Seit Jahren übersteigt die Nachfrage nach kassenfinanzierten Psychotherapieplätzen das Angebot und vielerorts gibt es extrem lange Wartezeiten. Durch Corona hat der Bedarf nach Psychotherapieplätzen sogar noch zugenommen. PatientInnen (Erwachsene, Kinder und Jugendliche), die kassenfinanzierte Psychotherapie suchen, stehen bei Kassenpsychotherapeutlnnen, die so genannte Richtlinienpsychotherapie anbieten auf  Wartelisten. Sie werden in der Regel dort behandelt, wo es freie Kapazitäten gibt und wissen oft gar nicht, mit welchem Psychotherapieverfahren sie behandelt werden. Nur die Allerwenigsten können ihre Auswahl anhand des angebotenen Psychotherapieverfahrens treffen.

 

Gar nicht selten werden sogenannte Notfälle auch an Kliniken verwiesen. Einerseits ist das tatsächlich eine realistische Chance auf Systemische Therapie bei erfahrenen SystemikerInnenSchließlich arbeiten Systemische TherapeutInnen seit vielen Jahren für Maßnahmenträger außerhalb der Gesetzlichen Krankenversicherung und sind auch im Gesundheitssektor, wie etwa in Krankenhäusern, ziemlich stark vertreten. Andererseits nehmen viele PatientInnen die Überweisung in eine Klinik wegen einem Anliegen was die menschliche Psyche betrifft, als Stigmatisierung wahr.

 

Wer eine Behandlung in einer systemischen Privatpraxis bevorzugt, hat meistens gute Gründe dafür und hat nicht selten ganz gezielt nach einer systemischen Therapie gesucht.
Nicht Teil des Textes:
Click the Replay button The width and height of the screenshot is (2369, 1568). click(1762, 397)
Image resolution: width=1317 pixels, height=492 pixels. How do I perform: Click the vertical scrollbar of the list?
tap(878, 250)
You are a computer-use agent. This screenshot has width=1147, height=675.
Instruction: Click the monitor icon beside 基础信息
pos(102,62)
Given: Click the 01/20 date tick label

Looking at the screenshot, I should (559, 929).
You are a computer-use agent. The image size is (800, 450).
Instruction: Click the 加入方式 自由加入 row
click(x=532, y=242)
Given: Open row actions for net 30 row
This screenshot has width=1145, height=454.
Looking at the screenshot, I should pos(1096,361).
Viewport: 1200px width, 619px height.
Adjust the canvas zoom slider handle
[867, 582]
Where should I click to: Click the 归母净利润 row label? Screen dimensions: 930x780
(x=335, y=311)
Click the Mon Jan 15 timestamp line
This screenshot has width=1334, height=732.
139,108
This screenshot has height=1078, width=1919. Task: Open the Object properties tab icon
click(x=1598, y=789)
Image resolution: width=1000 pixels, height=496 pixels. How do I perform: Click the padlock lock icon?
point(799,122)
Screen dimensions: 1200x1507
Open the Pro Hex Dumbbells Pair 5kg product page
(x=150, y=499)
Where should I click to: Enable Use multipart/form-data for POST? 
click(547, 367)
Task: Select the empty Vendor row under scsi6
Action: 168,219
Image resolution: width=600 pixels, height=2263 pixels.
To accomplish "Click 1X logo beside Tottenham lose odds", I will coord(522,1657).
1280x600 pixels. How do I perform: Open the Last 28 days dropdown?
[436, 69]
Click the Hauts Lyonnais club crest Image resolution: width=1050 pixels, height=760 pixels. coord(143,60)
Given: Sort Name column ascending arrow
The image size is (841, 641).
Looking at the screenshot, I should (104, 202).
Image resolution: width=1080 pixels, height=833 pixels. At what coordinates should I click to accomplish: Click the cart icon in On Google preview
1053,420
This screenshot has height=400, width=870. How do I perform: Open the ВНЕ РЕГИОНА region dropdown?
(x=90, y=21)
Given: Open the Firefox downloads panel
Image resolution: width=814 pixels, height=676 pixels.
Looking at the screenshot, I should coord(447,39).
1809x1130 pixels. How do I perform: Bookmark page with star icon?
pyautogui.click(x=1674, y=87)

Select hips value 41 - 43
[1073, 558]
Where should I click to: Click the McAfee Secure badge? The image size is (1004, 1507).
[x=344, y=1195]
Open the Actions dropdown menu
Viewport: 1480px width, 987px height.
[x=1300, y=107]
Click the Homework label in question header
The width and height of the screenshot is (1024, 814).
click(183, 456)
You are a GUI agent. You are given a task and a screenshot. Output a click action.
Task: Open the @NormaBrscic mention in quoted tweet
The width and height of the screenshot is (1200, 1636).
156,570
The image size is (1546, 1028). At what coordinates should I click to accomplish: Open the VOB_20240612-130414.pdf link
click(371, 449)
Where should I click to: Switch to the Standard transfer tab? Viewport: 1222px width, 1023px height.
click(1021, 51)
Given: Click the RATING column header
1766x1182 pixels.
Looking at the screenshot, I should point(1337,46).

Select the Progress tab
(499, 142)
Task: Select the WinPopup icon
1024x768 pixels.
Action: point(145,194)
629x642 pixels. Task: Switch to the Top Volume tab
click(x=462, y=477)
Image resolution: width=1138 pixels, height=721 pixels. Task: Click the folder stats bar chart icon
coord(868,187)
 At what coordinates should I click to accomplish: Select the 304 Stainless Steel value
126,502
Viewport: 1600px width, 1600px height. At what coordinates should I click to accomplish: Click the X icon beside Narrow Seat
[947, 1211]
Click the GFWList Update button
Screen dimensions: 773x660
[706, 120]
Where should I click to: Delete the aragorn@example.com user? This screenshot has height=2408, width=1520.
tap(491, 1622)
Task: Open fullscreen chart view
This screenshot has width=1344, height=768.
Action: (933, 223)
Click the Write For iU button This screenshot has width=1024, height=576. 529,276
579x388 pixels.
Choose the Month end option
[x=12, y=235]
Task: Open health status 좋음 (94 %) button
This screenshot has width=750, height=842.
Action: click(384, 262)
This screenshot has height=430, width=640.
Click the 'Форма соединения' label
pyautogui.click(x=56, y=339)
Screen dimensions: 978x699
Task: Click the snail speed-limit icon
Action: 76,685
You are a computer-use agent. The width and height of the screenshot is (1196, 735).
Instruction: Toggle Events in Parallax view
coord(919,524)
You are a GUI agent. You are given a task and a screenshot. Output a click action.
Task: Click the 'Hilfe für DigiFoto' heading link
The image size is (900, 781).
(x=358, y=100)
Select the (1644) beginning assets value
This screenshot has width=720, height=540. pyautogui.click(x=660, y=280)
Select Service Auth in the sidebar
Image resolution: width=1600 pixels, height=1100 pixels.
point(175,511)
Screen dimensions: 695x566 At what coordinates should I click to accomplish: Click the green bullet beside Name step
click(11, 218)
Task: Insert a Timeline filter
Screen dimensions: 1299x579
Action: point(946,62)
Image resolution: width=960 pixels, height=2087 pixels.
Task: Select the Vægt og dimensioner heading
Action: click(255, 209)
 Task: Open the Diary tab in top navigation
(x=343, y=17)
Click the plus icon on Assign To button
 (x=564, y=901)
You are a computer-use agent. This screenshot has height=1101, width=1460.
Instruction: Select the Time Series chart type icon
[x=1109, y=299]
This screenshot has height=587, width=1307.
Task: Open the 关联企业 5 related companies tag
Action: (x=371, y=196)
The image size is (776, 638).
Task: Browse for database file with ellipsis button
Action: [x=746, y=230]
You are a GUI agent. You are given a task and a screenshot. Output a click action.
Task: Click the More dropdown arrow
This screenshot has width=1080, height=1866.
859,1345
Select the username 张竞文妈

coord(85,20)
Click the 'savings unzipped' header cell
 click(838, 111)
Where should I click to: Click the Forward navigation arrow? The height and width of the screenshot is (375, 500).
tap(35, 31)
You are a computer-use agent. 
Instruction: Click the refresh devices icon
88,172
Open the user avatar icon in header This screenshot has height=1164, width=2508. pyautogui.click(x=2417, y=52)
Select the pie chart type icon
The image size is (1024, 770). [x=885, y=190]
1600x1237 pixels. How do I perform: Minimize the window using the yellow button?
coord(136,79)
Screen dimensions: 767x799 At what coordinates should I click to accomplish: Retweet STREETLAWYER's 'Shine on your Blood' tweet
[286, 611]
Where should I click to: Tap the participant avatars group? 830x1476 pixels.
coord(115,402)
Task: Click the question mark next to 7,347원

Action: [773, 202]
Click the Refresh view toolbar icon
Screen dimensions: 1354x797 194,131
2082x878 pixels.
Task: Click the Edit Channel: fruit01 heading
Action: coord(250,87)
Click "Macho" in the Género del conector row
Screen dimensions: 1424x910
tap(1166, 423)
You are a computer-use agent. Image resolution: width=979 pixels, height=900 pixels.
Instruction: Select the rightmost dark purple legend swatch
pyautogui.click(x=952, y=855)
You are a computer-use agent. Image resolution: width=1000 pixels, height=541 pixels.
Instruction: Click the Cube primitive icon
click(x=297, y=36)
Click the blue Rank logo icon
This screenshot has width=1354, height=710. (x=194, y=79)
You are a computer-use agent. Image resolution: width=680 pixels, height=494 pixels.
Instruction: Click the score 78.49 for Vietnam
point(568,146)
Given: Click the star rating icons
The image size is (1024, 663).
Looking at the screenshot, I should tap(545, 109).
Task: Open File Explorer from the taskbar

Nachfolgend sind einige Beispiele, warum KlientInnen eine systemische Privatpraxis aufsuchen:

 

    • Sie wollen die Wartezeit auf einen von der gesetzlichen Krankenversicherung finanzierten Therapieplatz verkürzen
      (… und diese oft lange Zeit nicht nur mit Warten verbringen, sondern diese Zeit sinnvoll für sich nutzen)

 

    • Sie möchten die strengen Regeln der kassenfinanzierten Psychotherapie umgehen
      (die Behandlungsanlass, -dauer oder -frequenz einschränken)

 

    • Sie haben Anliegen, die nicht durch Richtlinienpsychotherapie abgedeckt werden
      (wie z. B. die Paartherapie, die grundsätzlich nicht von der Krankenkasse finanziert wird)

 

    • Sie wollen mit Ihrem Behandlungsanlass nicht aktenkundig werden
      (um z.B. bei Berufsunfähigkeitsversicherungen oder Verbeamtungen nicht benachteiligt zu werden).

 

    • Sie haben die Systemische Therapie als passendes Psychotherapieverfahren für sich und/oder für Ihr Anliegen ausgewählt
      (besonders dann, wenn es um die Familie, die Kollegen im Team oder andere eigene Beziehungssysteme geht).

 

    • Sie möchten nicht in einem Krankenhaus behandelt werden
      (insbesondere wenn sie eine psychotherapeutische Behandlung in einer Klinik als Stigmatisierung wahrnehmen).